楽しそうな笑みを浮かべる流花ちゃんを横目で軽く睨むと、笑って涙を目尻に浮かべながら小さく手を振る。
「あはは、冗談だって冗談。
んじゃ続きだけど……その前に取引だ。私は部活系女子ゆえに金欠、ナナは文化部という名の実質帰宅部ゆえに財布はそこそこ余裕がある。
というわけで、続きを聞きたければエクレールを一つ。どうだ、悪い話じゃ――」
「却下です。私の真面目な悩みを洋菓子一つと交換で解決しようだなんて考えは認めません」
「うぎゃあぁぁ……そんな殺生な!」
やいのやいのと騒ぐ流花ちゃんに溜息をつきながら、私は前方に目を向ける。話に夢中になっていて気付かなかったけど、いつの間にか私たちの前には五人ほどしか並んでいない。

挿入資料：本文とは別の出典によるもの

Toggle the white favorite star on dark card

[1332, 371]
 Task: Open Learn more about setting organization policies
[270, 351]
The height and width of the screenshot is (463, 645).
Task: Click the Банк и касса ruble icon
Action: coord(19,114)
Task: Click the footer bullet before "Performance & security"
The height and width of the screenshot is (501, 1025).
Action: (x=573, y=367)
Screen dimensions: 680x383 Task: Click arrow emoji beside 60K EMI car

しかし……なんだかんだで流花ちゃんの出した結論は気になる。その答えにエクレール一つの価値があるかどうかは分からないけれど、いつも相談に乗ってくれているよしみだ。少しくらいはいい目を見せてあげようか。
「はぁ……仕方ないからエクレール一つ買ってあげる。
その代わり、真面目で説得力のあるいい解答を期待してるからね」
「よっしゃあ! それでこそナナ様女神様っ!
それじゃ私の出した結論ね……きっと、柿崎はナナの幸せを願って、あえて厳しい言葉を選んだんだと思う。
だってさ、話を聞くところによると少なくとも柿崎もナナと同じ傷を抱えてるわけでしょ?」
「……あ」
『……当たり前だろ。辛いのが自分だけだと思ったら大間違いなんだよ!』
流花ちゃんの言葉をきっかけに、柿崎君の台詞が頭の中で響く。そうだ、あの時柿崎君はそう言っていた。

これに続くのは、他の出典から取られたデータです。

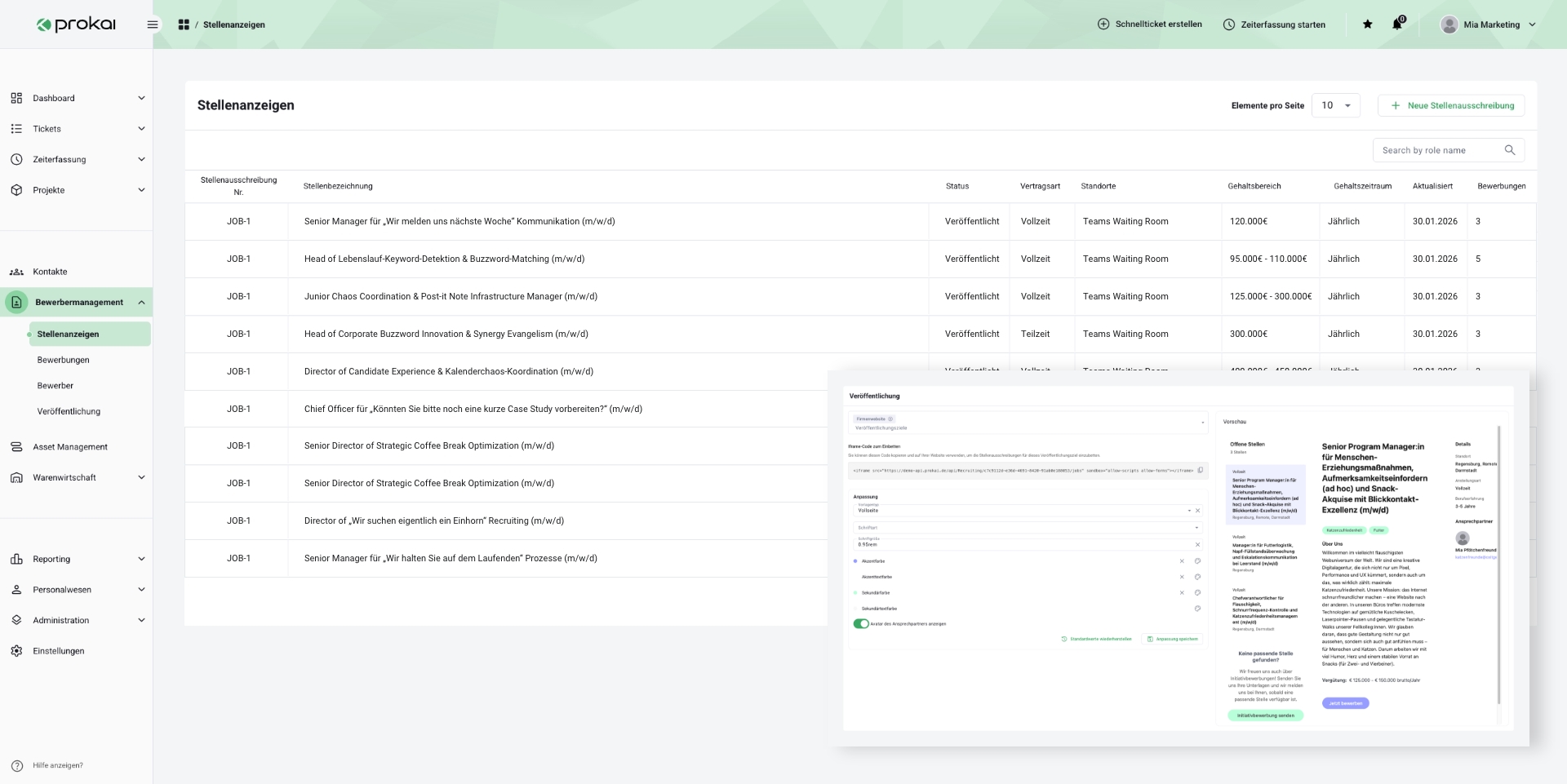Open the Hilfe anzeigen help icon

pyautogui.click(x=17, y=765)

急にバツが悪くなって俯く私に対し、追い討ちをかけるかのように流花ちゃんは言葉を続ける。
「それにさ、柿崎自身もきっとかなりの勇気を振り絞ったと思うんだ。
今でもナナが仁を好きなように、柿崎も亡き愛する人に焦がれていた時期もあったと思う。それをあいつが自身の行動で、そんな未練から決別したことを示したんだ。
もしくは、同じ傷を抱えているナナにシンパシーを抱いたのかもしれない……どちらにせよ、柿崎はナナの為を思ってあんなことをしたんだ。本当かどうかは分からないけどさ」
「…………」
まさか、そんなわけないよ。心の奥底で頑なに否定する意地っ張りな私を、流花ちゃんの言葉が徐々に侵食していく。
そう、今こうして冷静でいられるからこそ、あの時の言葉一つ一つの正しい解釈が出来る。カッと頭に血が上っていなければ、私も手を出すことはなかったのかもしれない。
私の胸中を埋め尽くす言葉はたった二文字。即ち『後悔』だ。
「ま、そう暗くなるなって。冷静じゃなかったナナも悪いけど、誤解を招く言い方をした柿崎も悪い。
結局のところ喧嘩両成敗なんだ。どちらにも非があって、どちらも悪くない」
「……でも、私やっぱり悪いことした。きちんと謝らなきゃ」
「そ、反省して次に繋げられるならそれでいい。くよくよしてたら……っと、そんなことはどーでもいいっ!
ささ、ナナは何にするんだ? ショートケーキか? モンブランか?」
流花ちゃんのありがたい言葉に感動したのも束の間、やっとのことで順番が回って来た流花ちゃんの興味は一気にケーキへと注がれてしまった。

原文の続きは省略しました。